↓

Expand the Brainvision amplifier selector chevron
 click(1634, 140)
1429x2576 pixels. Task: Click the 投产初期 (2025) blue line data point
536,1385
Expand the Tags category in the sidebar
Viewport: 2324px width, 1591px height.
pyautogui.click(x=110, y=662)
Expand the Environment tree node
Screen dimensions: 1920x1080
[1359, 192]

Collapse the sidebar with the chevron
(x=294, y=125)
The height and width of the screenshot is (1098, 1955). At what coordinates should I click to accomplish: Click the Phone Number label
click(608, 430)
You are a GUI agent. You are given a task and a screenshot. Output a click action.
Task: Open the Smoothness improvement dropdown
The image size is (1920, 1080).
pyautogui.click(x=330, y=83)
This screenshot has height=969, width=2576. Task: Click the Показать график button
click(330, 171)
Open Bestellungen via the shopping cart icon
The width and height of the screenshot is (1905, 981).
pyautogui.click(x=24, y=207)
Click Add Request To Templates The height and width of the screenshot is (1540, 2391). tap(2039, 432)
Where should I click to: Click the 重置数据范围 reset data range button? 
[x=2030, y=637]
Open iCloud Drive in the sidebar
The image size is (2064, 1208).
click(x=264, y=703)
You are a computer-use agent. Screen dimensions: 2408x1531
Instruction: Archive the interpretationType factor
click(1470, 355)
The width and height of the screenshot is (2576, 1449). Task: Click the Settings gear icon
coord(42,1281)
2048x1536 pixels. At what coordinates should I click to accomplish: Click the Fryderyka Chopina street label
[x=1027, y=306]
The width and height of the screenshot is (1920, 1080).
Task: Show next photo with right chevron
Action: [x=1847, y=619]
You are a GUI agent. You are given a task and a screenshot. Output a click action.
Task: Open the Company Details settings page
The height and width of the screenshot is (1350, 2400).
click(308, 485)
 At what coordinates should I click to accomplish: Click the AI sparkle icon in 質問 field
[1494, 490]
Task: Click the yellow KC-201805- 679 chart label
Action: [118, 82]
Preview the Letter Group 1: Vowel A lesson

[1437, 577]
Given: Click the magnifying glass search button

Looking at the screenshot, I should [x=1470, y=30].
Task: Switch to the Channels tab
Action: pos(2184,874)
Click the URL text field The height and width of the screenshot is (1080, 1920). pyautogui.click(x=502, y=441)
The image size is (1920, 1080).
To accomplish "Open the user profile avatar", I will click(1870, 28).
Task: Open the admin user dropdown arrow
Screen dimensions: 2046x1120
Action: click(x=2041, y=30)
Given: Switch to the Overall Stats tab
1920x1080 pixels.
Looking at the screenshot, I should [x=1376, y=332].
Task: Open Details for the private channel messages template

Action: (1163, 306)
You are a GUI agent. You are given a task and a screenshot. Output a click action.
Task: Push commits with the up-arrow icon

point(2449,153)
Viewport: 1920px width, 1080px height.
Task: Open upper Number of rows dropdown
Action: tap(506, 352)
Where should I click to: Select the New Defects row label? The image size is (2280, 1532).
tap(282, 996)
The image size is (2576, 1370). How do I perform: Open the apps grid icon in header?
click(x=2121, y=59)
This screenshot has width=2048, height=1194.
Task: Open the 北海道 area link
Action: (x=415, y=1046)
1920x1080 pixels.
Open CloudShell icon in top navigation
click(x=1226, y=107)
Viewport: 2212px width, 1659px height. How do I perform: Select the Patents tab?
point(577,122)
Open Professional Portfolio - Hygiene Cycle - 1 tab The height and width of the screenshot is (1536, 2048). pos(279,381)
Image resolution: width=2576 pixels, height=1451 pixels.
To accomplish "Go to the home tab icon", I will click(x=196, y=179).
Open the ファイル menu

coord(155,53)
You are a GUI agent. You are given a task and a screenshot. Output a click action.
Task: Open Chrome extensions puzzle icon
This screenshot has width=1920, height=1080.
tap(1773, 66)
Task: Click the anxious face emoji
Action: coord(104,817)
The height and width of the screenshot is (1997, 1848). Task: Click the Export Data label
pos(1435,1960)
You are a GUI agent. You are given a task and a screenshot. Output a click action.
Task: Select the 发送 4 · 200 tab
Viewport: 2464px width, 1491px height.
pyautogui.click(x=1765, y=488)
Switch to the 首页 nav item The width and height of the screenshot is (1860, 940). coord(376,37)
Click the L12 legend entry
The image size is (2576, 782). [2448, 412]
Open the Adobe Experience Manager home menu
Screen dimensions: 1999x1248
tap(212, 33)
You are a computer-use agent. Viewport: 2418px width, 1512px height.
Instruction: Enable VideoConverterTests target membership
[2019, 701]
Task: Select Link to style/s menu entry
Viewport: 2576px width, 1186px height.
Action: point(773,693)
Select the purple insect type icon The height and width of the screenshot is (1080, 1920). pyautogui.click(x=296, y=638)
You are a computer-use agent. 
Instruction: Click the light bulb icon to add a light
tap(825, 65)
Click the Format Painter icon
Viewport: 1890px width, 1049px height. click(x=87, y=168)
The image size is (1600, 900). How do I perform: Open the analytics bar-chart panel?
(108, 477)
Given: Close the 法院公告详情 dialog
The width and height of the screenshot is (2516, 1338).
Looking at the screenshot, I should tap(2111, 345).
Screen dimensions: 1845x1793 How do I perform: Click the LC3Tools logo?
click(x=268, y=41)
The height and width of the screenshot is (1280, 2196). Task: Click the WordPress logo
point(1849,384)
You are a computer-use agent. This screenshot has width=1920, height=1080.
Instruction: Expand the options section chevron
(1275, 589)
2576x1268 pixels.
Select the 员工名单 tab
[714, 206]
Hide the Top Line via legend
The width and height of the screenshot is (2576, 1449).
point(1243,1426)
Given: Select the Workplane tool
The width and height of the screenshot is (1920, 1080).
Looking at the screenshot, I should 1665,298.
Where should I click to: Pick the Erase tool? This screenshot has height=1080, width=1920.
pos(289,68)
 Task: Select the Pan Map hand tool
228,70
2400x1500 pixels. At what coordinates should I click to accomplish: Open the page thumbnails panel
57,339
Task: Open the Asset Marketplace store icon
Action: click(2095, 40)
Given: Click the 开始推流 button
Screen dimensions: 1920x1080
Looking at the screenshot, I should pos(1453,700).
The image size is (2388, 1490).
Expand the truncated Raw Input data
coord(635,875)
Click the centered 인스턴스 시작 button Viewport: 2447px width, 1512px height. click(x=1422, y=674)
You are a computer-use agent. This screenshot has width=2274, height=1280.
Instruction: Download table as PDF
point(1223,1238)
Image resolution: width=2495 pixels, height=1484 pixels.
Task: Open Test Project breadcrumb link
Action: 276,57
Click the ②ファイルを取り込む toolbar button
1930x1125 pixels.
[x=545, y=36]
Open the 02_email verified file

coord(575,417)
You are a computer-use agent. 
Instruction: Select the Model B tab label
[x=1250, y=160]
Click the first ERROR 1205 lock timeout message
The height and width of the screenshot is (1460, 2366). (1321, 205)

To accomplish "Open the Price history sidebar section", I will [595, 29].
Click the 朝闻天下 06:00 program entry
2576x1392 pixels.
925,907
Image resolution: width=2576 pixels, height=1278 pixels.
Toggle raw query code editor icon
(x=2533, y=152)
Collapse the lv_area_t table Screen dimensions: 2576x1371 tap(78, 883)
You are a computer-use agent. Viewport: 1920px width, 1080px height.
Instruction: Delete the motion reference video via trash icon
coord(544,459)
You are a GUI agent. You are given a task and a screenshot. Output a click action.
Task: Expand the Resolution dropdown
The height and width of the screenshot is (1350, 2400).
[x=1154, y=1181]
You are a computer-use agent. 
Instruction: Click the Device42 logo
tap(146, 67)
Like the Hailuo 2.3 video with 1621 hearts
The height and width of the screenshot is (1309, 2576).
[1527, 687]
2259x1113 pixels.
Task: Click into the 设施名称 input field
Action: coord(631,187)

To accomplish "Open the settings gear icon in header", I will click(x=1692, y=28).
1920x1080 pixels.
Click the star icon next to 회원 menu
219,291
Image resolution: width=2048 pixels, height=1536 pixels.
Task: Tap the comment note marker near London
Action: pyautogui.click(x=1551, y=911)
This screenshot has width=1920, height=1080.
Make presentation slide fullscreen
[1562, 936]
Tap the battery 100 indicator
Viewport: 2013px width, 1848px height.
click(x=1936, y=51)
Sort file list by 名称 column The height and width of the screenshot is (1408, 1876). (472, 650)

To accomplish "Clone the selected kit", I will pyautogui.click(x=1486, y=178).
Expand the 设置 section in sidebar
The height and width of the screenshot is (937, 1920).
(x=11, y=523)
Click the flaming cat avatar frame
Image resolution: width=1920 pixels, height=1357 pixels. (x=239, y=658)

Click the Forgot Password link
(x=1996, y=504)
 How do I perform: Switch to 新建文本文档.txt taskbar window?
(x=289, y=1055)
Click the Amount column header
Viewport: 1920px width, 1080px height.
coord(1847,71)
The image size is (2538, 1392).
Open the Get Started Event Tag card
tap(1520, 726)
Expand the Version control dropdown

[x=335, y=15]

↑

YOUR ASSIGNMENT: The task here is to output the line with "Task: Expand the Resolution dropdown" and all lines after it to the end of the records above, exactly and only those.

TASK ANSWER:
Task: Expand the Resolution dropdown
The height and width of the screenshot is (1350, 2400).
[x=1154, y=1181]
You are a computer-use agent. 
Instruction: Click the Device42 logo
tap(146, 67)
Like the Hailuo 2.3 video with 1621 hearts
The height and width of the screenshot is (1309, 2576).
[1527, 687]
2259x1113 pixels.
Task: Click into the 设施名称 input field
Action: coord(631,187)

To accomplish "Open the settings gear icon in header", I will click(x=1692, y=28).
1920x1080 pixels.
Click the star icon next to 회원 menu
219,291
Image resolution: width=2048 pixels, height=1536 pixels.
Task: Tap the comment note marker near London
Action: pyautogui.click(x=1551, y=911)
This screenshot has width=1920, height=1080.
Make presentation slide fullscreen
[1562, 936]
Tap the battery 100 indicator
Viewport: 2013px width, 1848px height.
click(x=1936, y=51)
Sort file list by 名称 column The height and width of the screenshot is (1408, 1876). (472, 650)

To accomplish "Clone the selected kit", I will pyautogui.click(x=1486, y=178).
Expand the 设置 section in sidebar
The height and width of the screenshot is (937, 1920).
(x=11, y=523)
Click the flaming cat avatar frame
Image resolution: width=1920 pixels, height=1357 pixels. (x=239, y=658)

Click the Forgot Password link
(x=1996, y=504)
 How do I perform: Switch to 新建文本文档.txt taskbar window?
(x=289, y=1055)
Click the Amount column header
Viewport: 1920px width, 1080px height.
coord(1847,71)
The image size is (2538, 1392).
Open the Get Started Event Tag card
tap(1520, 726)
Expand the Version control dropdown

[x=335, y=15]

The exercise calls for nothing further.